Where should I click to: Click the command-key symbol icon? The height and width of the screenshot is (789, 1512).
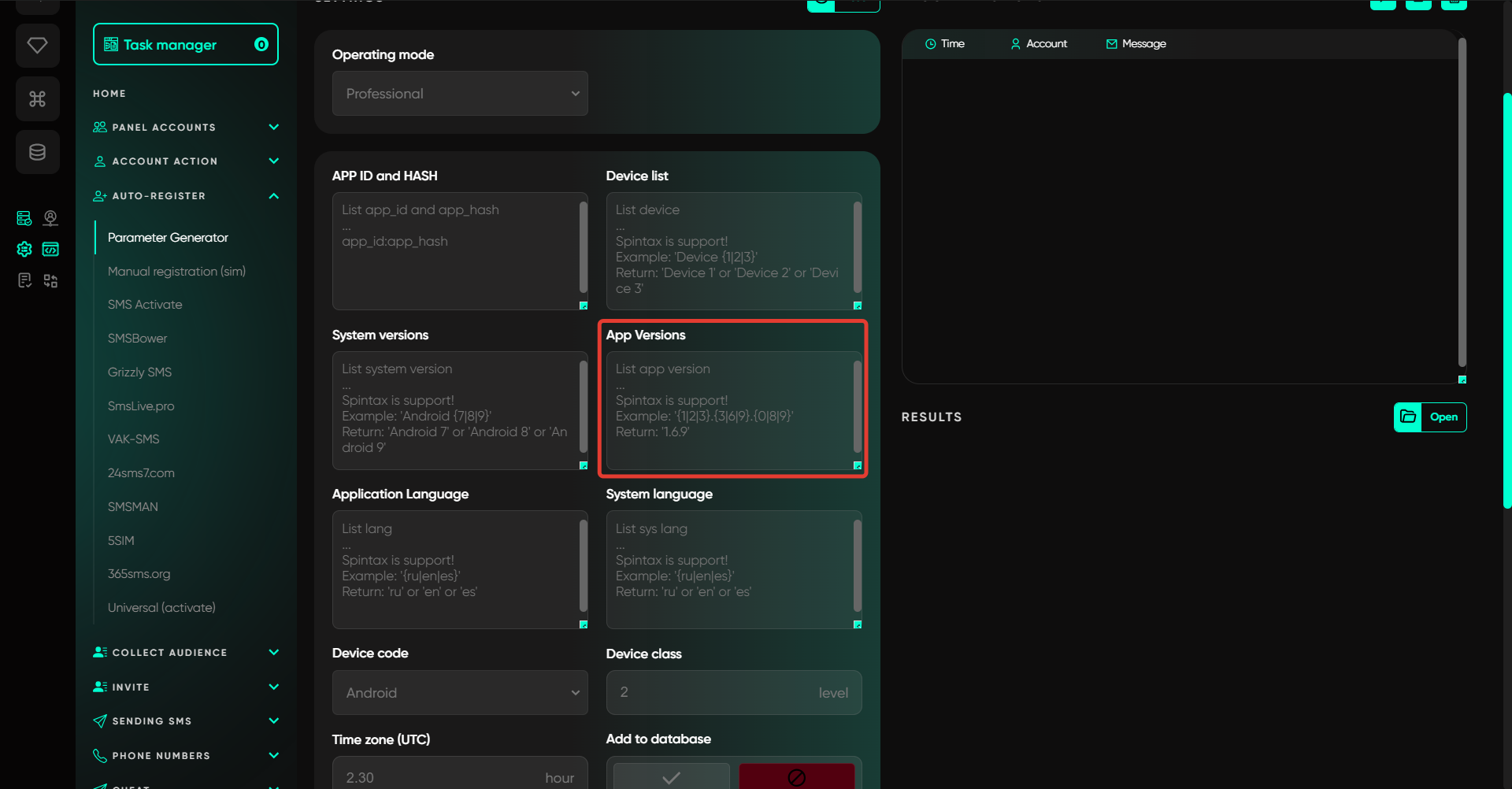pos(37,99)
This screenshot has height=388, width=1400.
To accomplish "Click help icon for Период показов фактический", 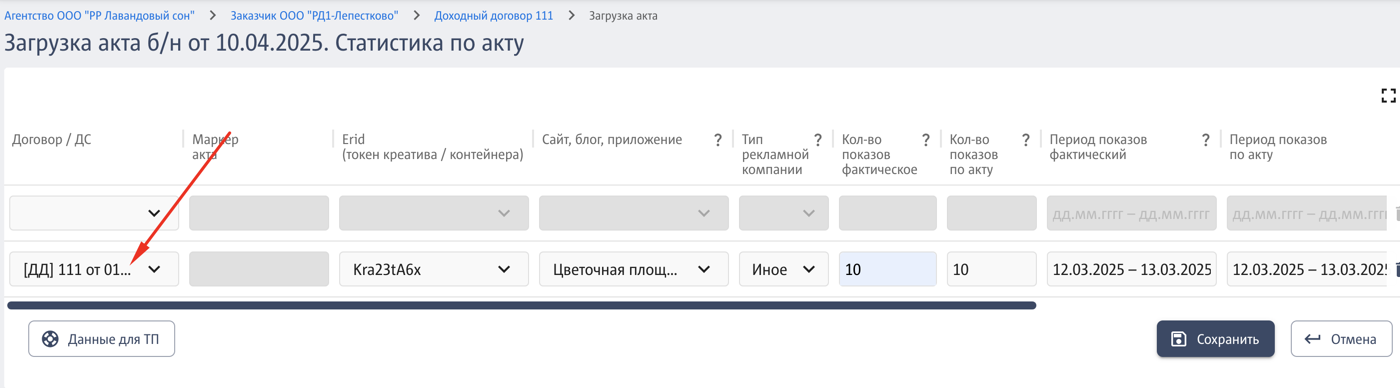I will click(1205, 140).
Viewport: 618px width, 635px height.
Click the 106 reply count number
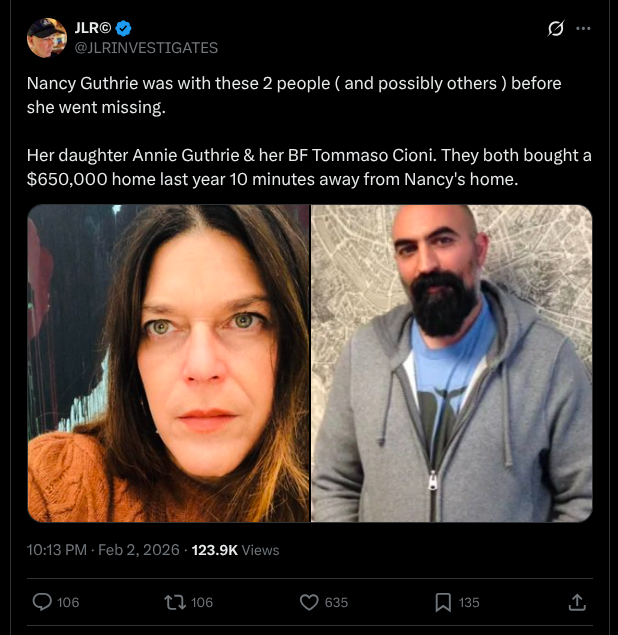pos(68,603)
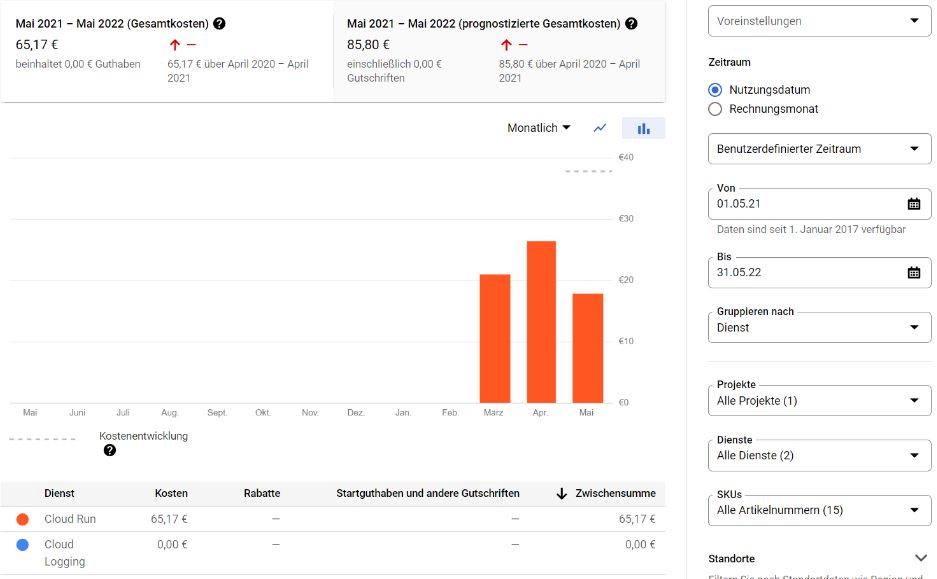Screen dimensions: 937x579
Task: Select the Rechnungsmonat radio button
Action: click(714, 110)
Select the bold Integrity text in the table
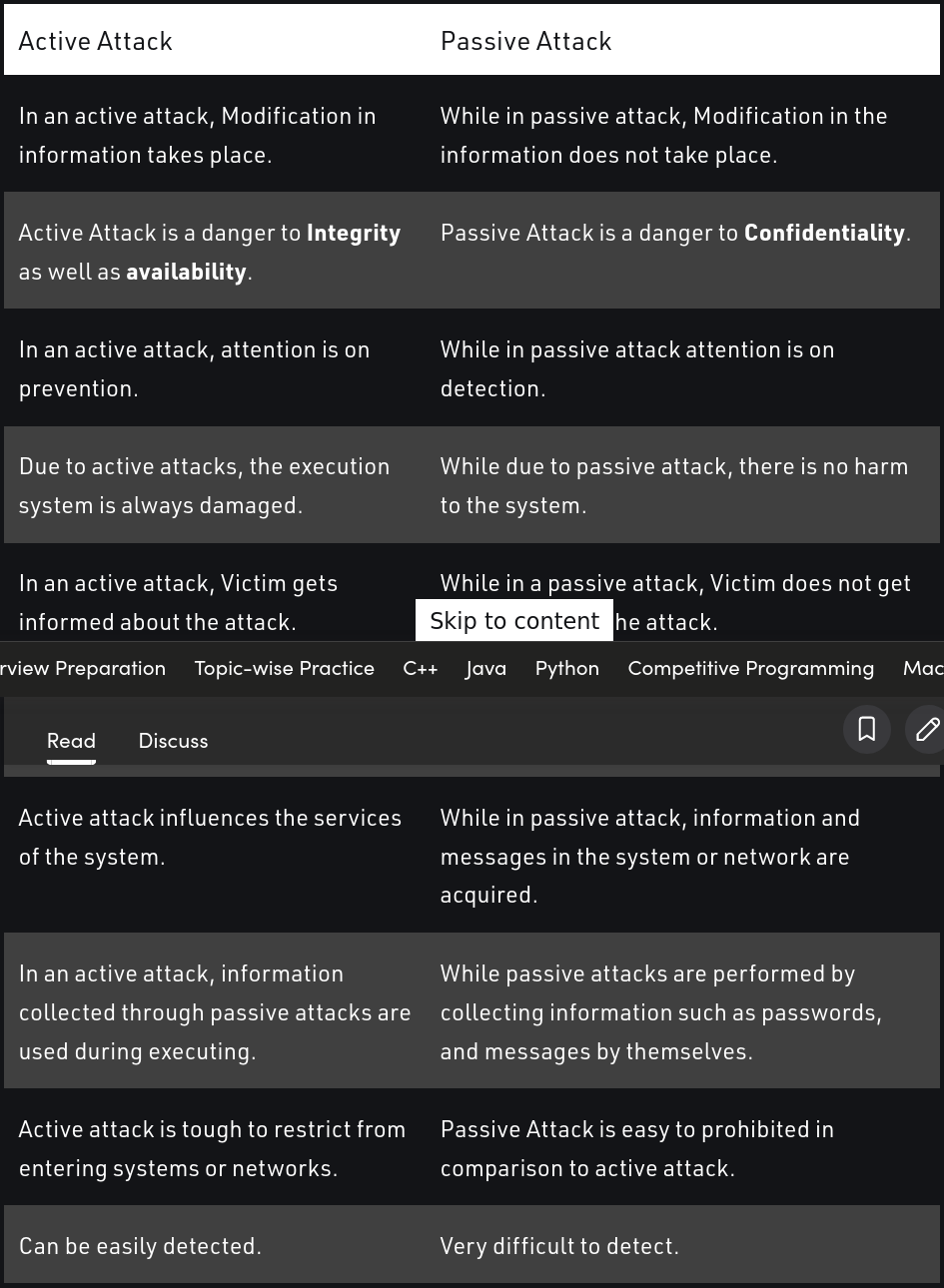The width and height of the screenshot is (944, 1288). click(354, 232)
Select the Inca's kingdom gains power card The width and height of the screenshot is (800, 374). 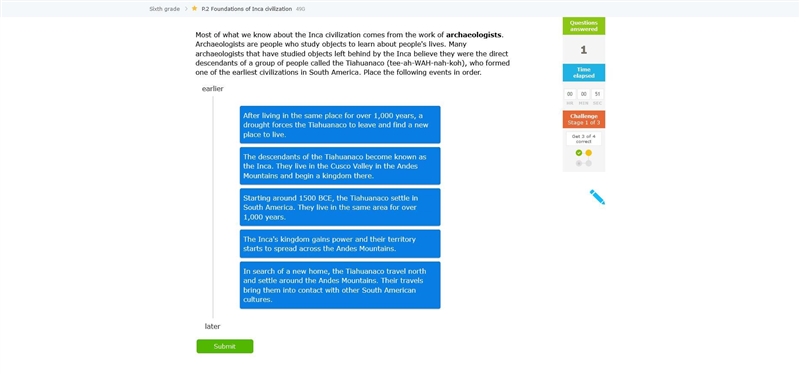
--
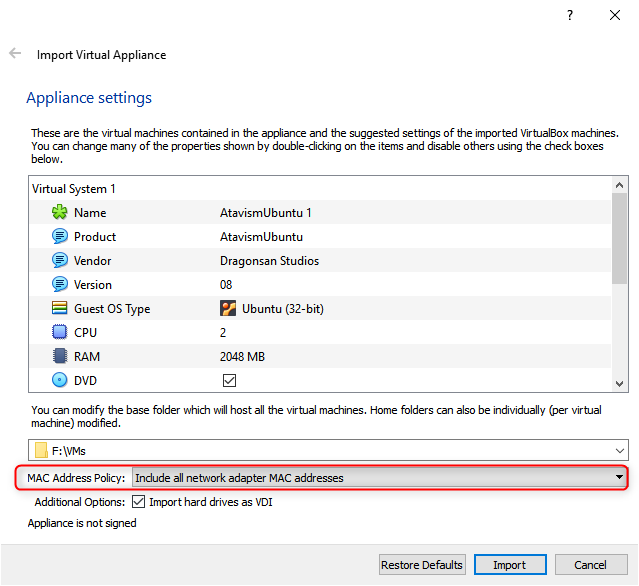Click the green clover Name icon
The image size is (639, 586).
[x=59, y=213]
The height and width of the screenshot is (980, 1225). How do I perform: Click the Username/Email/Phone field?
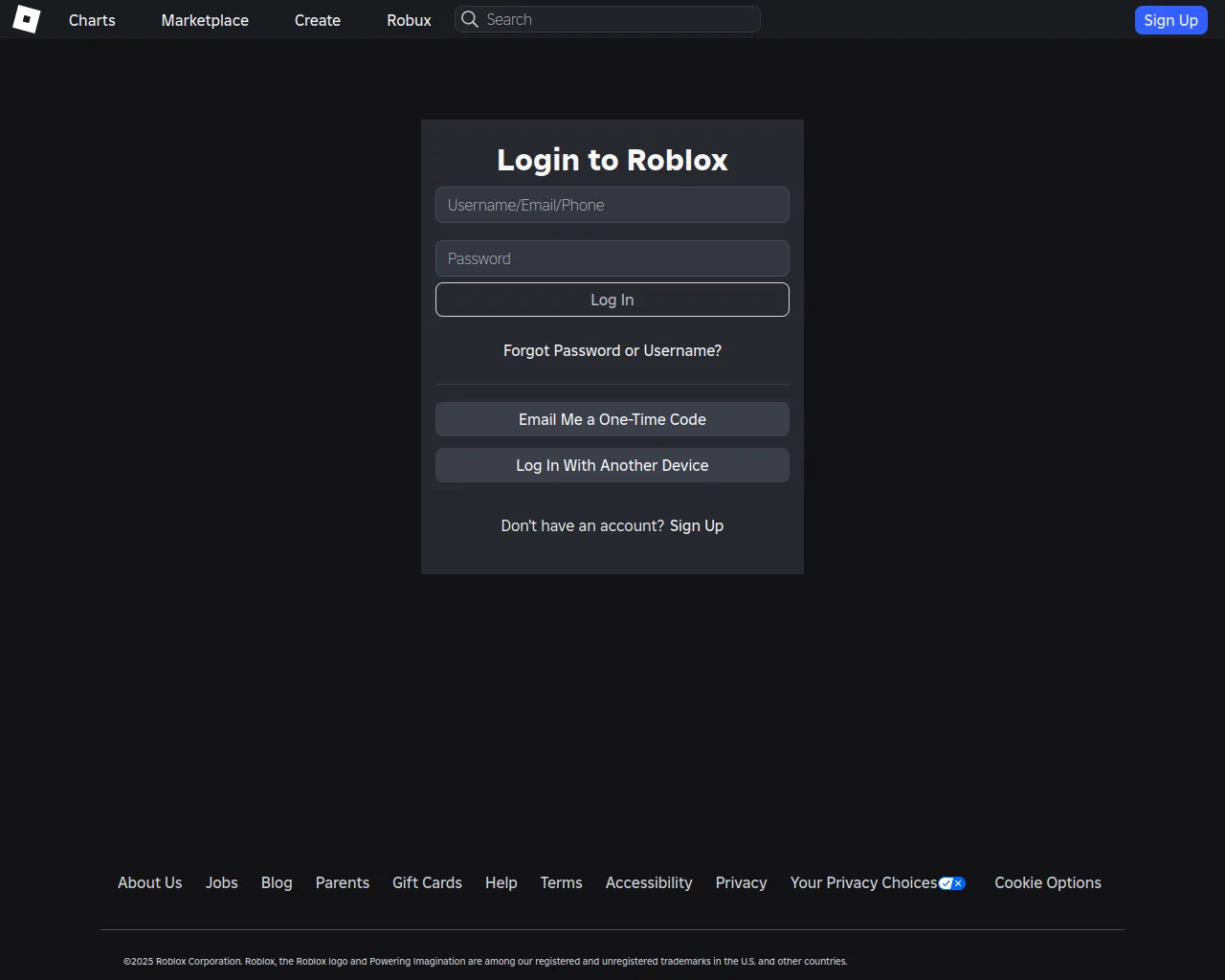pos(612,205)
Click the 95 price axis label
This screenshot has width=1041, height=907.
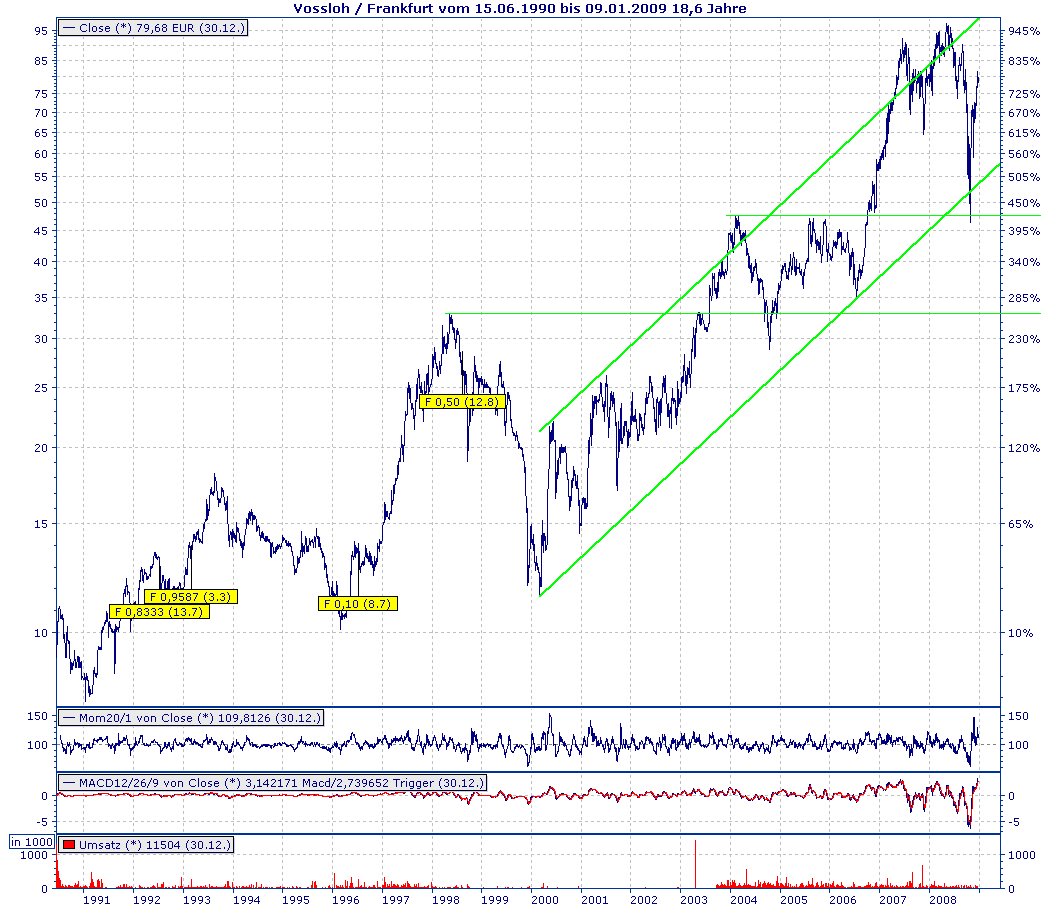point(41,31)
--
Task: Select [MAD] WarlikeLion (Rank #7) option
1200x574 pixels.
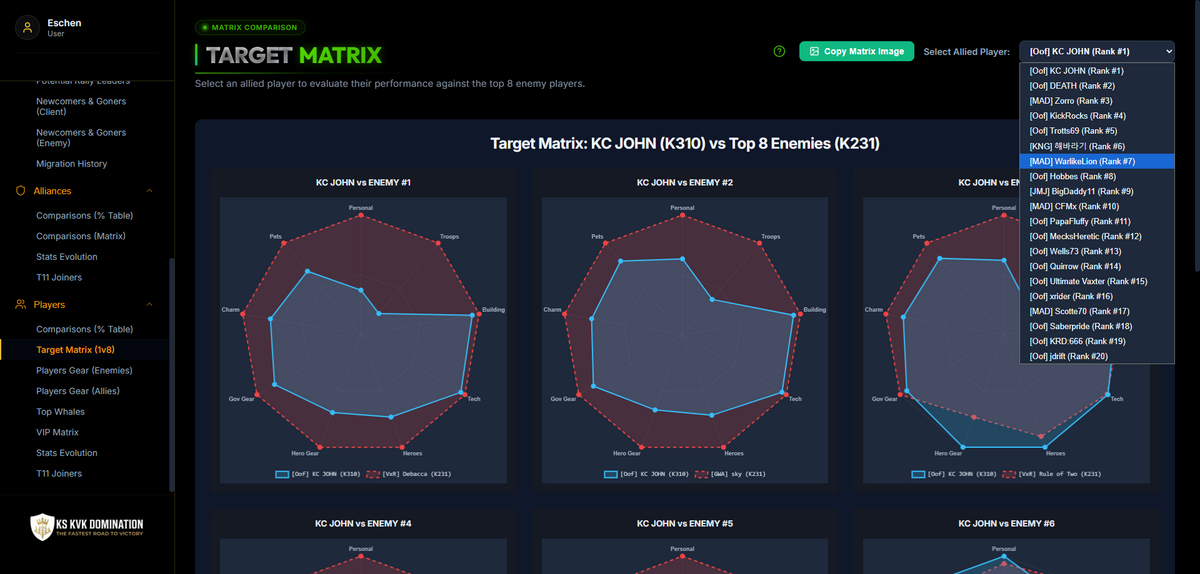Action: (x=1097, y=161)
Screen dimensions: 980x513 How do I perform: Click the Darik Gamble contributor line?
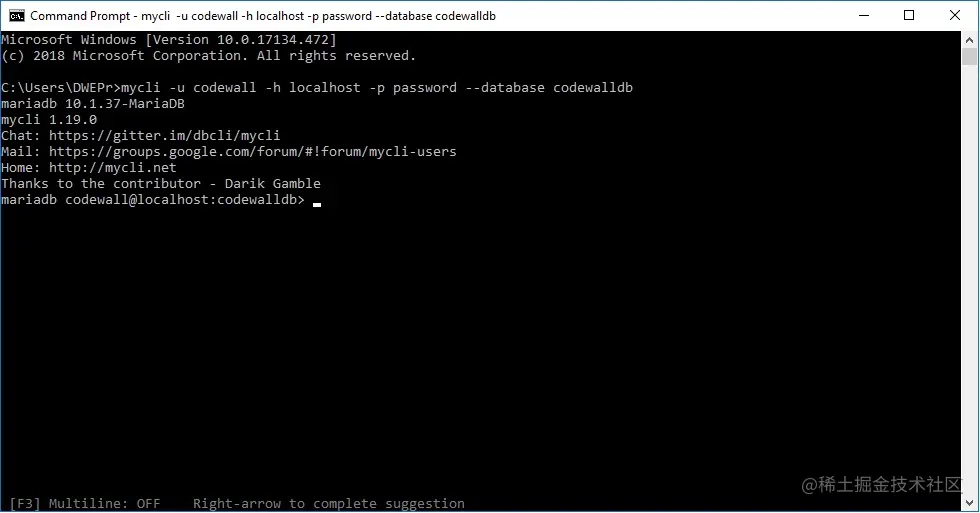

The exercise. Put the records from the line that contains "Click the green clover Name icon" through the line that contains "point(41,31)" into a numbered list, with blank lines left out. Leave the pictures out.

Result of the exercise.
1. Click the green clover Name icon
2. The image size is (639, 586).
3. [x=59, y=213]
4. The height and width of the screenshot is (980, 1225). How do I perform: Click the Username/Email/Phone field?
5. pos(612,205)
6. Click the 95 price axis label
7. This screenshot has width=1041, height=907.
8. point(41,31)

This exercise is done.